Em um trecho da música “Se eu morresse amanhã de manhã”, de 1953, Antônio Maria supôs: “Se eu morresse amanhã/Minha falta ninguém sentiria/Do que eu fui, do que eu fiz/Ninguém se lembraria”. Onze anos depois, na madrugada do dia 15 de outubro de 1964, o compositor, cronista e jornalista pernambucano tombava em uma calçada da Rua Fernando Mendes, em Copacabana, com um segundo infarto que lhe retirou a vida aos 43 anos. Não é exato dizer que ali começava a lenda Antônio Maria, porque ela teve início há mais tempo, no Recife.
Na capital pernambucana, onde nasceu, em 17 de março de 1921, iniciou-se na profissão que ajudaria a projetá-lo: radialista.

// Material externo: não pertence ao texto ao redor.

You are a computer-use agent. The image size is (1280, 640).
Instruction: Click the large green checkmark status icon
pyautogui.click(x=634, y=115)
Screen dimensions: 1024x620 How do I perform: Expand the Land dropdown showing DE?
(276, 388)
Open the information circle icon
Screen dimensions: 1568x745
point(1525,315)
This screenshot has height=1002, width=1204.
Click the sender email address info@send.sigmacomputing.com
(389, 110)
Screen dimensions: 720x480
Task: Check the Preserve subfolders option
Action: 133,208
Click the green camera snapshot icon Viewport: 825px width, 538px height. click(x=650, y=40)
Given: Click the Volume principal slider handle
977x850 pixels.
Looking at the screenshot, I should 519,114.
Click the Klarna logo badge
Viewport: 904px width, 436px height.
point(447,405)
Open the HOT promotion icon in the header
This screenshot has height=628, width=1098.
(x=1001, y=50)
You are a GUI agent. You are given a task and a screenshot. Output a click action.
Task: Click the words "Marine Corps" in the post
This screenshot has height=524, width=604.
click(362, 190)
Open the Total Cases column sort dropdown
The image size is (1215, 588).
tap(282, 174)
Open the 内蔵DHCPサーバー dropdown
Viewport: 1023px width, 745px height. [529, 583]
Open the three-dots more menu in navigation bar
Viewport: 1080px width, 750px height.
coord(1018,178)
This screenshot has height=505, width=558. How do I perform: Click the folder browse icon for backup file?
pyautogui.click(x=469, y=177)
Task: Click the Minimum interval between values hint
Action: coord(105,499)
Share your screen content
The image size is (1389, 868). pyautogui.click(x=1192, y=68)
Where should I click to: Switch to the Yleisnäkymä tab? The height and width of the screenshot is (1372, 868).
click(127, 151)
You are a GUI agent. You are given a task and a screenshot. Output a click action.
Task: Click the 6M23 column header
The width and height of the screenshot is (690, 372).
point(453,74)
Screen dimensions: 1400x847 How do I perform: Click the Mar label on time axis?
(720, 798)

Começar a trabalhar cedo, no que surgisse, era uma forma de driblar as inesperadas limitações financeiras de sua família.
Com voz forte e segura e a influência da família, Tombinha conseguiu seu primeiro emprego, na Rádio Clube de Pernambuco. Ainda tentou seguir a carreira de agrônomo, trabalhando com irrigação e topografia. Mas optou pela mídia que se popularizava no mundo. Desempenhou as funções de disc-jockey, redator de programas e de anúncios. Dessa época, há fotos que o documentam como locutor e produtor, na recepção a artistas, como o cantor Nelson Gonçalves.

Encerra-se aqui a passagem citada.